— Description of the task —
Which lines of the material contain the string "This"? List every such line in full, and treat uppercase and lowercase as different.

— Available records —
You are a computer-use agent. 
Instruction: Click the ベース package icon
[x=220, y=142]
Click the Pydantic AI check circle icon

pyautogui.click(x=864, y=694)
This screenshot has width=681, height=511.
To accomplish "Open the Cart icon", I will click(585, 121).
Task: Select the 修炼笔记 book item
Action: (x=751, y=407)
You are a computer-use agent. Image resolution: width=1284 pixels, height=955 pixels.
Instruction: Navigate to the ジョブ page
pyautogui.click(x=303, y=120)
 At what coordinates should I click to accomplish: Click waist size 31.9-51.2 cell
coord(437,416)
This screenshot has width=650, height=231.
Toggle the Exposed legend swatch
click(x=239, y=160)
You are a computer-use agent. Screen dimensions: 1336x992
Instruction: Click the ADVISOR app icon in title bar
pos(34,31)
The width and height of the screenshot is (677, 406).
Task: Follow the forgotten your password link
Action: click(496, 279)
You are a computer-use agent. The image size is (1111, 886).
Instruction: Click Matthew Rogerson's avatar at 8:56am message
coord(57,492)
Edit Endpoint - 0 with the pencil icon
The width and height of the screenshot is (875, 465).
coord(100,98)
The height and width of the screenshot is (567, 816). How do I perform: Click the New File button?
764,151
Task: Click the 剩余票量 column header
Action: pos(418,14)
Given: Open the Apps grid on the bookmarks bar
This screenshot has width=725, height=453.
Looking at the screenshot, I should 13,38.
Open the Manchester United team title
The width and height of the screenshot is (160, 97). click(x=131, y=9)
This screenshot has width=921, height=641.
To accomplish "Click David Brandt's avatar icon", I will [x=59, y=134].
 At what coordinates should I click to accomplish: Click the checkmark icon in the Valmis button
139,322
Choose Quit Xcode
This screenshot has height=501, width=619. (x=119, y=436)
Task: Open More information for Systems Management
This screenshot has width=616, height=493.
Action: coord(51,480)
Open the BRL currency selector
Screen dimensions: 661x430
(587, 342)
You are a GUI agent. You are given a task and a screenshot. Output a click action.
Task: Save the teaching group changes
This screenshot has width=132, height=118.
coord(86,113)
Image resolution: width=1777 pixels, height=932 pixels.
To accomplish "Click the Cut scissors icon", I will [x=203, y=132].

— Output below —
This screenshot has width=681, height=511.
This screenshot has width=650, height=231.
This screenshot has width=725, height=453.
This screenshot has width=921, height=641.
This screenshot has height=501, width=619. (x=119, y=436)
This screenshot has width=616, height=493.
This screenshot has width=132, height=118.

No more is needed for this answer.